● Information supplied
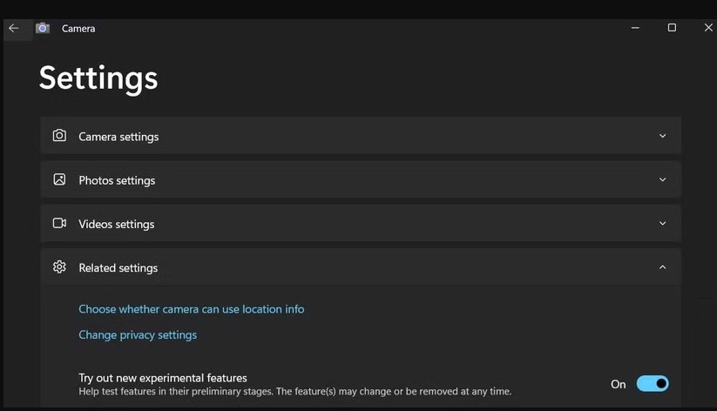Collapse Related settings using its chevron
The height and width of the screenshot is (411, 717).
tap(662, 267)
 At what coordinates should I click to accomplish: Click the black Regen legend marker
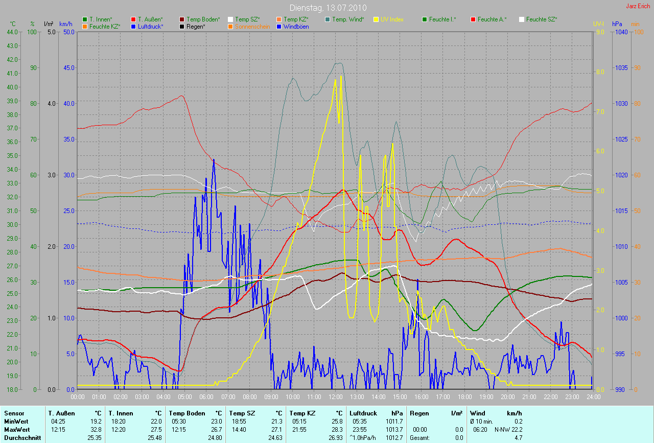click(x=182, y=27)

● Task directions
Output an exact copy of the lines from the one with "At what coordinates" through the closing line of the records, inclusive, without any images.

● Written answer
 At what coordinates should I click to accomplish: Click the black Regen legend marker
click(x=182, y=27)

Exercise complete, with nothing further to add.